▶ _Exercise passage_
+ + + + +
PAPWORTH—Britain’s Prince Philip was reunited with his wife Queen Elizabeth II and other family members for a late Christmas on Tuesday when he left hospital four days after having heart surgery.
The outspoken 90-year-old smiled and waved from the open window of his Range Rover vehicle as he was driven away from the specialist Papworth hospital near Cambridge, eastern England.
Trailed by police protection officers, he was driven to the royal Sandringham estate where the queen, the couple’s children and their grandchildren have spent the Christmas holiday without him.
The health scare was the most serious yet for the prince, the longest serving royal consort in British history, and comes as the queen prepares to celebrate her diamond jubilee year marking 60 years on the throne.
“On departure, Prince Philip thanked the staff at Papworth for the excellent care he has received during his stay,” Buckingham Palace said in a statement.
“He is very much looking forward to rejoining his family.”
A palace spokesman said no decision had been taken on how soon the prince would resume public engagements or whether he would attend church on Sunday.
+ + + + +
▶ _Entries provided_
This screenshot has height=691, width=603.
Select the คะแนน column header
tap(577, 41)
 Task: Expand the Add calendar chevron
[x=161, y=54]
+ + + + +
▶ _List of tasks_
[1] According to the news report on Prince Philip, where was he driven after leaving the hospital?
[2] Rewrite the news report on Prince Philip starting at "Trailed by police" and ending at "church on Sunday.", changing "public engagements" to "official duties".
[3] Based on the news report on Prince Philip, why was his reunion with his family described as a late Christmas?

▶ _Task results_
[1] He was driven to the royal Sandringham estate.

[2]
Trailed by police protection officers, he was driven to the royal Sandringham estate where the queen, the couple’s children and their grandchildren have spent the Christmas holiday without him.
The health scare was the most serious yet for the prince, the longest serving royal consort in British history, and comes as the queen prepares to celebrate her diamond jubilee year marking 60 years on the throne.
“On departure, Prince Philip thanked the staff at Papworth for the excellent care he has received during his stay,” Buckingham Palace said in a statement.
“He is very much looking forward to rejoining his family.”
A palace spokesman said no decision had been taken on how soon the prince would resume official duties or whether he would attend church on Sunday.

[3] Prince Philip had been in hospital after heart surgery while the queen, their children and their grandchildren spent the Christmas holiday at Sandringham without him. He rejoined them only when he left hospital on Tuesday, four days after the operation.